2) In the headers for FsInfo, StatInfo, and ContentSummary you include iomanip
and sstream. You can push these includes down to the implementation since they
only need std::string. content_summary.h also includes stdint.h, but c++11
should have all the (u)int<width>_t types built in, was there some other reason
you needed to include this? Maybe older compiler with partial c++11 support?
(/) Done. I moved iomanip and sstream includes to the implementation files, and
removed the stdint.h include.
3) in hdfs_ls your handler takes an std::promise by reference. This gets into
race condition issues described in HDFS-11556 which you might be less likely to
hit if you're using a single worker thread. For now just wrap the promise in a
shared_ptr and capture the shared_ptr by copy.
That issue is amplified here (from same block of code):
{code:language=c++}
if (!has_more_results) {
promise.set_value(); //set promise
return false; //request stop sending results
}
return true; //request more results
{code}
If you have something blocked on that promise it's possible that it unblocks
right away and you have a race for assigning values. It looks like you can get
away with it here but I'd really try to avoid that by having the lambda take a
bool&. Tracing if it's possible to hit that race condition for every usage is
very time consuming and easy to get wrong.
(i) Actually, it this situation I don't think the code has a race condition. We
first pass the promise to the handler by reference, and block until it is set.

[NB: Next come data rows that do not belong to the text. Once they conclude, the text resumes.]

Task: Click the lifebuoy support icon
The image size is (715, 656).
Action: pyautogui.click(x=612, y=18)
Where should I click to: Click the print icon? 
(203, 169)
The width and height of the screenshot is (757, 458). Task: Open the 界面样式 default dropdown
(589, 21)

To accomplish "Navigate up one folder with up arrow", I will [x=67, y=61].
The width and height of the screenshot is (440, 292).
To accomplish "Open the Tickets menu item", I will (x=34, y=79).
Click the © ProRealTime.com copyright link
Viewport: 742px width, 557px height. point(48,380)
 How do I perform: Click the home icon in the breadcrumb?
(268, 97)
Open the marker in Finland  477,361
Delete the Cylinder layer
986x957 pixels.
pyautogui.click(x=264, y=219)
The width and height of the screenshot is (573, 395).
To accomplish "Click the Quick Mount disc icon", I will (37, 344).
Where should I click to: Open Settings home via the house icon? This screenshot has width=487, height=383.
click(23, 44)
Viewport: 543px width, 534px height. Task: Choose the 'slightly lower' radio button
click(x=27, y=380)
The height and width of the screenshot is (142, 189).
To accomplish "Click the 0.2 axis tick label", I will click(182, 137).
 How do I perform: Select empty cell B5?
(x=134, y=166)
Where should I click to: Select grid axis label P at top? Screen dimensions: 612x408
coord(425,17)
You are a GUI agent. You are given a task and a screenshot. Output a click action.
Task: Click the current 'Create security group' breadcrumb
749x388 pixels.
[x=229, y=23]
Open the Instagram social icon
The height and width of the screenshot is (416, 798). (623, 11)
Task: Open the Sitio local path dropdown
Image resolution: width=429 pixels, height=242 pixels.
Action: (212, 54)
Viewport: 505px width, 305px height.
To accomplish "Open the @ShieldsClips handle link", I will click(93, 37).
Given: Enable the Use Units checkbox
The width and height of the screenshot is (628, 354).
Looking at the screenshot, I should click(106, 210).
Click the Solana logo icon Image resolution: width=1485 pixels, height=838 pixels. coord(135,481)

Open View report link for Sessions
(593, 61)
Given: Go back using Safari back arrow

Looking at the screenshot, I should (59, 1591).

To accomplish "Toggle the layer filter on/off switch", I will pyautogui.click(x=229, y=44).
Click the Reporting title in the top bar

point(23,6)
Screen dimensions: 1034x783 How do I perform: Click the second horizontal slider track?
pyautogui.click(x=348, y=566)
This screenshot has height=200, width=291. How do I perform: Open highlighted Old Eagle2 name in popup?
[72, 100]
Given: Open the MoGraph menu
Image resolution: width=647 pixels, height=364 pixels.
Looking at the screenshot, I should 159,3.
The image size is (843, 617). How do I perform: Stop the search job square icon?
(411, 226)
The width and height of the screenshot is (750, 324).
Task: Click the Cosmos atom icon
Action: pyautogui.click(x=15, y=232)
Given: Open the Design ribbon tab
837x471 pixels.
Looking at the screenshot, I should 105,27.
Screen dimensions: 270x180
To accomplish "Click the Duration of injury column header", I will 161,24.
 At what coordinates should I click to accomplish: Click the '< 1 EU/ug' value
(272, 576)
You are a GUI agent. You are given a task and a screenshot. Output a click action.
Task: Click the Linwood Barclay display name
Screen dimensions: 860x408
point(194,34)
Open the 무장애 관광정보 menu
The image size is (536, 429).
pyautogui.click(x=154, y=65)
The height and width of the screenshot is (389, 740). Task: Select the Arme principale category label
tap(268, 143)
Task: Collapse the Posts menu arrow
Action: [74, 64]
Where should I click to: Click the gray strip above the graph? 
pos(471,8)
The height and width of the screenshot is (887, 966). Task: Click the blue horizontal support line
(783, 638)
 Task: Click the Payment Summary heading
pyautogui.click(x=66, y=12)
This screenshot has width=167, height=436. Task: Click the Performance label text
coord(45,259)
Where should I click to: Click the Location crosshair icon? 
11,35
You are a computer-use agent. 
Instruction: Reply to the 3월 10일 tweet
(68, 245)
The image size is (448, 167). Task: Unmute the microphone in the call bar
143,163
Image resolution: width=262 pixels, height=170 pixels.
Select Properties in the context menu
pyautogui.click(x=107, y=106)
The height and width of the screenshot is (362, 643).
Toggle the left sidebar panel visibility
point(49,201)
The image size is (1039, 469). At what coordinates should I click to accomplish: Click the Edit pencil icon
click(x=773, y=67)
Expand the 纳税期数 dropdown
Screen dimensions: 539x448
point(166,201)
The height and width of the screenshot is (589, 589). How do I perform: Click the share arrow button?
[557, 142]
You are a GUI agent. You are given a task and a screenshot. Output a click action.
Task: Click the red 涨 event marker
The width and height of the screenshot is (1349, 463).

The function that will use this handler (either GetListing or Find) guarantees
that the handler will only be called once at a time (there is locking in place
for that). The function also guarantees that the handler will be called only
once with the exit status set (meaning has_more_results set to false),
therefore it is impossible for the promise to be set twice or referenced when
it was deallocated from stack. Therefore I think this code is safe, and adding
a shared pointer would add unnecessary overhead. I did also test it with
multiple threads and never got an issue.
Other:
This is just personal preference so I'm not going to push 1 way or the other,
but IMHO sprintf can be a lot more concise than iostream+iomanip for places
you're doing fixed width output. If you prefer iomanip that's cool too.
(i) I chose iostream+iomanip because it is easily extensible and is typesafe,
however it does add more code, so we can convert to sprintf later if needed.
Some of the handlers for the recursive async calls may be better off as structs
with an overloaded operator() (lambdas are just shorthand for that anyway).
Lambdas are good for tiny chunks of code but can become confusing once there's
a mix of local variables along with stuff being captured particularly when you
have them inside main(). Doesn't need to be fixed in this patch since the other
tools do it but if you can think of a nice way to encapsulate that
functionality (at least pull if from main) it'd make it easier to new
contributors (and reviewers) to understand and debug.
(i) Yes, we will have to think of a good way to do this.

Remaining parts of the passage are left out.